[Light by Henri Barbusse]@TWC D-Link bookLight CHAPTER XIII 32/41
Under the sky, which is dark as with threat of deluge, the explosions throw livid sunshine in all directions.
From one end to the other of the visible world the fields move and descend and dissolve, and the immense expanse stumbles and falls like the sea.
Towering explosions in the east, a squall in the south; in the zenith a file of bursting shrapnel like suspended volcanoes. The smoke which goes by, and the hours as well, darken the inferno. Two or three of us risk our faces at the earthen cleft and look out, as much for the purpose of propping ourselves against the earth as for seeing.

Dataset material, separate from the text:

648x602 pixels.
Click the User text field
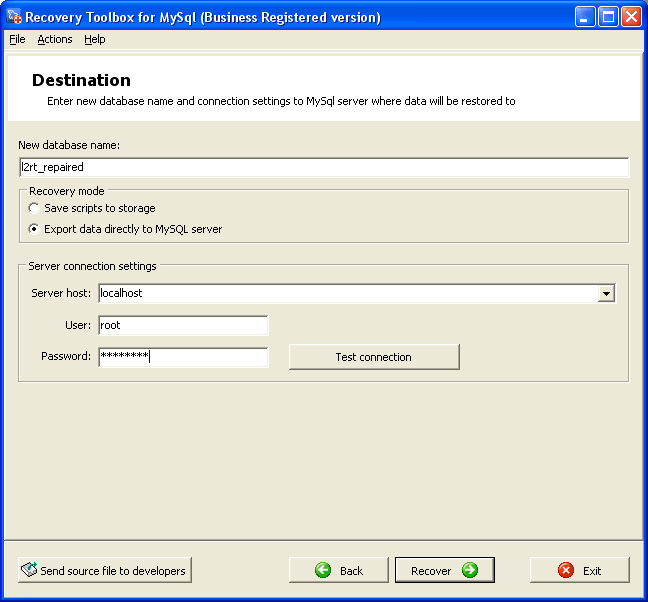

But we see nothing, nothing on the infinite expanse which is full of rain and dusk, nothing but the clouds which tear themselves and blend together in the sky, and the clouds which come out of the earth. Then, in the slanting rain and the limitless gray, we see a man, one only, who advances with his bayonet forward, like a specter. We watch this shapeless being, this thing, leaving our lines and going away yonder. We only see one--perhaps that is the shadow of another, on his left. We do not understand, and then we do.
It is the end of the attacking wave. What can his thoughts be--this man alone in the rain as if under a curse, who goes upright away, forward, when space is changed into a shrieking machine? By the light of a cascade of flashes I thought I saw a strange monk-like face.